-- start MATERIAL TO PROCESS --

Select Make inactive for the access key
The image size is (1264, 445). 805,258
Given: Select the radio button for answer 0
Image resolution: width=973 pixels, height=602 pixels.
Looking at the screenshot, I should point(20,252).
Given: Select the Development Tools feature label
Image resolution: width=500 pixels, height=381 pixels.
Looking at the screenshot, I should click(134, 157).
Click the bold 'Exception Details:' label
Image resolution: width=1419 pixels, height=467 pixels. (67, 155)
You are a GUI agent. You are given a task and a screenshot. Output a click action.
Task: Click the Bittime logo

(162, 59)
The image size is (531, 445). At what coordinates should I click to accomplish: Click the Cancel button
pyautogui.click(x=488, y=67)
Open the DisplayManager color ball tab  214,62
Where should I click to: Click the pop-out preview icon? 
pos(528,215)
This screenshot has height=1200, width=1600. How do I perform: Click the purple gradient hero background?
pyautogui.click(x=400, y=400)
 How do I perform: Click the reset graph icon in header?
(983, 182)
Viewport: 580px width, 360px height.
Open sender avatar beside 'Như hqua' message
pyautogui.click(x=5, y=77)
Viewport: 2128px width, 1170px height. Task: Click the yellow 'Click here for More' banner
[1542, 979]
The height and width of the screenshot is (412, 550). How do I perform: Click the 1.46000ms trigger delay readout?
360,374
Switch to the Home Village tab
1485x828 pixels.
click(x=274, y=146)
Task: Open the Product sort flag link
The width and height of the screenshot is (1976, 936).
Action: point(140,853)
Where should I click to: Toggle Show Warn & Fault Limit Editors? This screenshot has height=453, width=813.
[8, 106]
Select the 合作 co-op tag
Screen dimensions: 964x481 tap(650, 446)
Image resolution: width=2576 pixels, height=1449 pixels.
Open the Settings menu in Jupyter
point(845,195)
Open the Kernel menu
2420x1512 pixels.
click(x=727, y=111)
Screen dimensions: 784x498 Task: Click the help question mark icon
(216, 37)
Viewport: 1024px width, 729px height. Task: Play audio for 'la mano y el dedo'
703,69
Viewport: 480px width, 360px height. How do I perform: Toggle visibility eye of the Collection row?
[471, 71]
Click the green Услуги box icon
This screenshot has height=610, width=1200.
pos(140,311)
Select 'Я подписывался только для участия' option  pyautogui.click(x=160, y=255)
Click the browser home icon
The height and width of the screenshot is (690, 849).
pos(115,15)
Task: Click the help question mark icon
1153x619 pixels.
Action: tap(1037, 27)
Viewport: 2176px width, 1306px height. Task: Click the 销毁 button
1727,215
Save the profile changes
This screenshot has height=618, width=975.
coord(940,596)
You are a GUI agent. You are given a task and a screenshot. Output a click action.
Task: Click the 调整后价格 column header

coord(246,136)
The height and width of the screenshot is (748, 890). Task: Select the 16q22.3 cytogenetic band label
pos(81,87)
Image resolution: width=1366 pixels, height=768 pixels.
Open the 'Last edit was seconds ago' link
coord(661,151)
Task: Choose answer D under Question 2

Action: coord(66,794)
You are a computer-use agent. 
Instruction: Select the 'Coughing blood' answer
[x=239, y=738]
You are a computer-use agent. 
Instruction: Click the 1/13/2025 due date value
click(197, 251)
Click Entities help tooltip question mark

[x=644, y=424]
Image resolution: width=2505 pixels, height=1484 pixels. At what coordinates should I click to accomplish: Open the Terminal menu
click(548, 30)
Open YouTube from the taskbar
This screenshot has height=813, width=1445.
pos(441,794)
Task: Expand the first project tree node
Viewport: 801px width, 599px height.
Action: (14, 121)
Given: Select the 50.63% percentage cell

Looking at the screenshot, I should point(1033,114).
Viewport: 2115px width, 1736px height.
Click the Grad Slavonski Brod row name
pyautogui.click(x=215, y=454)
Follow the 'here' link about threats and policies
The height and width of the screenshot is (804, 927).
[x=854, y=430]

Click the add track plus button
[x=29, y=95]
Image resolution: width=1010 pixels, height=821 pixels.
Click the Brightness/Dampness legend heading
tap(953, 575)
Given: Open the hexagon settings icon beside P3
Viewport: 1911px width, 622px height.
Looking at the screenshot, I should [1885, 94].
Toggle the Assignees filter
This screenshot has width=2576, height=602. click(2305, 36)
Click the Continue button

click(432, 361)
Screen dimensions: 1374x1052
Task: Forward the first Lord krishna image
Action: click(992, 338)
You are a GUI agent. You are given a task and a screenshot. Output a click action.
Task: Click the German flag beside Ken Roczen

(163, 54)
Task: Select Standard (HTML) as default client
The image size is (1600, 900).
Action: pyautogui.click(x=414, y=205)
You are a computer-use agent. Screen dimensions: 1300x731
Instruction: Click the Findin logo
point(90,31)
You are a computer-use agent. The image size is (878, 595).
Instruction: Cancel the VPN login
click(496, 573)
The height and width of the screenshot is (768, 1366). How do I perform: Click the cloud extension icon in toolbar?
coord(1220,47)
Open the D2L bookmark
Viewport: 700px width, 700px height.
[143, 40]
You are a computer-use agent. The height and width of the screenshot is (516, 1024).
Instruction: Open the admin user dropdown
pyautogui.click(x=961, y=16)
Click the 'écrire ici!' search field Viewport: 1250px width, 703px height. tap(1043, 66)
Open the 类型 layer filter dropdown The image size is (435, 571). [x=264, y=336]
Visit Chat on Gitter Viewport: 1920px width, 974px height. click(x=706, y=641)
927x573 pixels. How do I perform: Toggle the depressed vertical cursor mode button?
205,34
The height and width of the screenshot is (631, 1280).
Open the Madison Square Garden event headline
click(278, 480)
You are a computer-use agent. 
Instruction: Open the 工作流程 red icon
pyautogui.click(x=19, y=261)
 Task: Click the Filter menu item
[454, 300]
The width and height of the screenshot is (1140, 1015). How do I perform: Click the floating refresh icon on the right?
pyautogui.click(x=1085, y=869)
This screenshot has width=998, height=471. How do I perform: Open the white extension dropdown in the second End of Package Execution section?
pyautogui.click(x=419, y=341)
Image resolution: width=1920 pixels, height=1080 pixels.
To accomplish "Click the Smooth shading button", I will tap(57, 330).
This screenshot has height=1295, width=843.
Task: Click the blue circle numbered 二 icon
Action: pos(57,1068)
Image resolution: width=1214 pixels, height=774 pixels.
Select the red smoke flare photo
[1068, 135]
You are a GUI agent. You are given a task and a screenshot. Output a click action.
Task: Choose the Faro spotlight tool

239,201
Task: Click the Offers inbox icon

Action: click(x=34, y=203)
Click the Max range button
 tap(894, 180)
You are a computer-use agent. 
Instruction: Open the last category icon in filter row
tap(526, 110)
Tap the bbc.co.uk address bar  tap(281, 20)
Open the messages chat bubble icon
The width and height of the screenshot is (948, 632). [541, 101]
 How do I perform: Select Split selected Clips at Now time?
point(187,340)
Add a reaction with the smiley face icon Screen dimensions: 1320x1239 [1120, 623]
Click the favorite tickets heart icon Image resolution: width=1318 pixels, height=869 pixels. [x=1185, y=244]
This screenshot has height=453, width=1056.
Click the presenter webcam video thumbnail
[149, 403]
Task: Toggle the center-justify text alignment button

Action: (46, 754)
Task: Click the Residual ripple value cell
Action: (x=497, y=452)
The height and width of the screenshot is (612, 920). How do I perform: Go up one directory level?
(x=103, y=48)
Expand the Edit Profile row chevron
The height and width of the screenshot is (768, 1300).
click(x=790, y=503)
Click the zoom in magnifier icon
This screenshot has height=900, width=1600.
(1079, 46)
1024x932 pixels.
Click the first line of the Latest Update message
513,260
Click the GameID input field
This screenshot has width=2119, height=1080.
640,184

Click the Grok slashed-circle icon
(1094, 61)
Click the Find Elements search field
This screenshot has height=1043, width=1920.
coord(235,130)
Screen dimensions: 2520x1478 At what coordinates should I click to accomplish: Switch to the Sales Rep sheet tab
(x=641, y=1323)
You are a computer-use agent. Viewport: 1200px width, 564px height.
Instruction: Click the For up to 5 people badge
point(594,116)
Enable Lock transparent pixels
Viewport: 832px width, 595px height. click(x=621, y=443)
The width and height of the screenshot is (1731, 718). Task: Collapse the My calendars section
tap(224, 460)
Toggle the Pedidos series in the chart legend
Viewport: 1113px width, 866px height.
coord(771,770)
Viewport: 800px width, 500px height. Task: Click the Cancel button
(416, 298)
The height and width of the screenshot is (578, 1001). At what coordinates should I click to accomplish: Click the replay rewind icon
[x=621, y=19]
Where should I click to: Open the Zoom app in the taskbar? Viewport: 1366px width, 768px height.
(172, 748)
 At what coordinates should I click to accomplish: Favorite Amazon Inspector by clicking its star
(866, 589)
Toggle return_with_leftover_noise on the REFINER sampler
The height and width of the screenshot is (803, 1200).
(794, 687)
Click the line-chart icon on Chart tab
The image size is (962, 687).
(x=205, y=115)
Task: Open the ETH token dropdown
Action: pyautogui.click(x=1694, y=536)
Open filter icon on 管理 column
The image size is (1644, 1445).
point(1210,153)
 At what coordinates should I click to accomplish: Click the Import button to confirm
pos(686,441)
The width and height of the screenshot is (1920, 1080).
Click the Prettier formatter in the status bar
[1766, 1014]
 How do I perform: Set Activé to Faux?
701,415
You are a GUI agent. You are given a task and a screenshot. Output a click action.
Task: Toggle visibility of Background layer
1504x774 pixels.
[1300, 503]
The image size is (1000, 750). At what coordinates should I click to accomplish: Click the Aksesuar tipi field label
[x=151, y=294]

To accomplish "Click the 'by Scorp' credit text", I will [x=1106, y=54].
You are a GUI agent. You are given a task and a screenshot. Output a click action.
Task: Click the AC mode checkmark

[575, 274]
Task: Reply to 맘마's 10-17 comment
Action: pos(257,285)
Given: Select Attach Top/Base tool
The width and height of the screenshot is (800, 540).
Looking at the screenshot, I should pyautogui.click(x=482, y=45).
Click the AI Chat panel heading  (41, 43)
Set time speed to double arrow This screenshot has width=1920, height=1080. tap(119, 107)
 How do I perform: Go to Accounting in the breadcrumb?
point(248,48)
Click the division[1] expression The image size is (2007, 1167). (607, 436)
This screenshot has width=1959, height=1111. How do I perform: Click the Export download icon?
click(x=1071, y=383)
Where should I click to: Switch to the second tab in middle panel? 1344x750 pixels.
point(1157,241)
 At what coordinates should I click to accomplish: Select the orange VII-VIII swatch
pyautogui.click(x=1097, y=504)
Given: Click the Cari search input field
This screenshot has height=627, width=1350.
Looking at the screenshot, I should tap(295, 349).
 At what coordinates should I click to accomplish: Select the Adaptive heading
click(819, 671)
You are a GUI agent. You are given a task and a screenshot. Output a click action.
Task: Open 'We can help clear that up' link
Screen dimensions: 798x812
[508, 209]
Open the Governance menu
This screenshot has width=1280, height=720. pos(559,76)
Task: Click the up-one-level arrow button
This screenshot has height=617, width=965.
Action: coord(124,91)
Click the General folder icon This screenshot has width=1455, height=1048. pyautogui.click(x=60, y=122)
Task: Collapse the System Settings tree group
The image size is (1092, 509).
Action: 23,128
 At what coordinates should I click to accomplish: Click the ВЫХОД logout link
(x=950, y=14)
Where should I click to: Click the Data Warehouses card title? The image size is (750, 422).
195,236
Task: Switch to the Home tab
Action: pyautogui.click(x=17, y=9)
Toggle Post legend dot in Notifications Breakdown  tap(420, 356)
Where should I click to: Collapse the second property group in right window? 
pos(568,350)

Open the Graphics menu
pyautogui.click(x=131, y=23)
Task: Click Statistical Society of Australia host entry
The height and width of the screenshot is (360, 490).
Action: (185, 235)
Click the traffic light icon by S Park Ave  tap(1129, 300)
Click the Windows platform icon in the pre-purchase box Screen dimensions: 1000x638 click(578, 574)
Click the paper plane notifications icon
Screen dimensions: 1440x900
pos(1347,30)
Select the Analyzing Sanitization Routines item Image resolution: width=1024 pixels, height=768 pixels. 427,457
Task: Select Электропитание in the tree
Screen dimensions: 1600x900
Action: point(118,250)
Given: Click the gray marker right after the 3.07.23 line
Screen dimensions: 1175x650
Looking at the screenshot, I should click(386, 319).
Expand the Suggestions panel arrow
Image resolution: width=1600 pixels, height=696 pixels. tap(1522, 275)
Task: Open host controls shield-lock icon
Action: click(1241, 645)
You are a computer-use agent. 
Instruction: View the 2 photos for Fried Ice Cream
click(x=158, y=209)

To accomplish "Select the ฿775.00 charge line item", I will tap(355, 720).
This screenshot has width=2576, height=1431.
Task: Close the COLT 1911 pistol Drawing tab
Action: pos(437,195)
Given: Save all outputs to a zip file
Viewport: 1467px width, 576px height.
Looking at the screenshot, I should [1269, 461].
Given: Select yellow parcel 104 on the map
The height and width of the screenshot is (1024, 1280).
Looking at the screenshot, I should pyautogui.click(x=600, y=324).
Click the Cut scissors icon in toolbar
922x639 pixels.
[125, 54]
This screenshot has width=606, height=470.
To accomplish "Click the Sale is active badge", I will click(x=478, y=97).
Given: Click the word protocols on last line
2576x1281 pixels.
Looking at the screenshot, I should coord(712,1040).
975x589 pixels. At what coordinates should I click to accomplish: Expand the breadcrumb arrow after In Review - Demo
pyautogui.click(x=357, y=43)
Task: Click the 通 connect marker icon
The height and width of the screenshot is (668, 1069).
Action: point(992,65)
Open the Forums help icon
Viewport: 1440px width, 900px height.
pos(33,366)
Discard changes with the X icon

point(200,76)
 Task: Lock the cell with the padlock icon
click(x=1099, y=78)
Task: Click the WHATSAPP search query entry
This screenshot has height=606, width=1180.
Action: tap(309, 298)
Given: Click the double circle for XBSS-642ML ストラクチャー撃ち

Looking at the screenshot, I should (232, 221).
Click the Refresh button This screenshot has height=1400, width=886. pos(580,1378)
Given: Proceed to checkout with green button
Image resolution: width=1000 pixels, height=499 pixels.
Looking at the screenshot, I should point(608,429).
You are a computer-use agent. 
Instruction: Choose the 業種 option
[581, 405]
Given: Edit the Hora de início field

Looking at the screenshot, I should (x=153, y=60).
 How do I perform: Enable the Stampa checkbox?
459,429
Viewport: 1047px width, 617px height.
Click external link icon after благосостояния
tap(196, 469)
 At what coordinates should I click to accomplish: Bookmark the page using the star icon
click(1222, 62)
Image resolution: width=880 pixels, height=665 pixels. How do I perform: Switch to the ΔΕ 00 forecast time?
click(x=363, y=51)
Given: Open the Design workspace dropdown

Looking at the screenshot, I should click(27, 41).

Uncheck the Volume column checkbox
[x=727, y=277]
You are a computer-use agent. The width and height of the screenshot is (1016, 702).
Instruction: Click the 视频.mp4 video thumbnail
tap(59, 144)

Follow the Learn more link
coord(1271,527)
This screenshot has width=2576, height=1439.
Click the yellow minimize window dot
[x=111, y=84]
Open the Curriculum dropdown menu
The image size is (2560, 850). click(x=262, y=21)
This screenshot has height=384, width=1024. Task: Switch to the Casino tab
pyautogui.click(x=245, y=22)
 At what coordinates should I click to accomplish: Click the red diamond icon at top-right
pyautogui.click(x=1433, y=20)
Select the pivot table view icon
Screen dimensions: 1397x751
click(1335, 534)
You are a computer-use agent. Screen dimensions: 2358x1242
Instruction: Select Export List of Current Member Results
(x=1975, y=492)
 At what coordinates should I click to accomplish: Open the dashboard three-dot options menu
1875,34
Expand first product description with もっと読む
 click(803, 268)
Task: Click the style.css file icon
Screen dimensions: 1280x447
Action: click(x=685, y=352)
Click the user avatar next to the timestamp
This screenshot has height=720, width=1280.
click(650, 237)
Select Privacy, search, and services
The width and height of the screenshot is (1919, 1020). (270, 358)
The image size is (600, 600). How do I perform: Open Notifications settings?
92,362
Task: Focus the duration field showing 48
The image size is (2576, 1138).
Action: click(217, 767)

-- end MATERIAL TO PROCESS --

- THE PROBLEM:
Rewrite the stretch of items from the line containing "The image size is (531, 445)." through the line containing "pyautogui.click(x=400, y=400)", keeping every request and shifting each coordinate in the answers up by 37.

- OUTPUT BELOW:
The image size is (531, 445). At what coordinates should I click to accomplish: Click the Cancel button
pyautogui.click(x=525, y=104)
Open the DisplayManager color ball tab  251,99
Where should I click to: Click the pop-out preview icon? 
pos(565,252)
This screenshot has height=1200, width=1600. How do I perform: Click the purple gradient hero background?
pyautogui.click(x=437, y=437)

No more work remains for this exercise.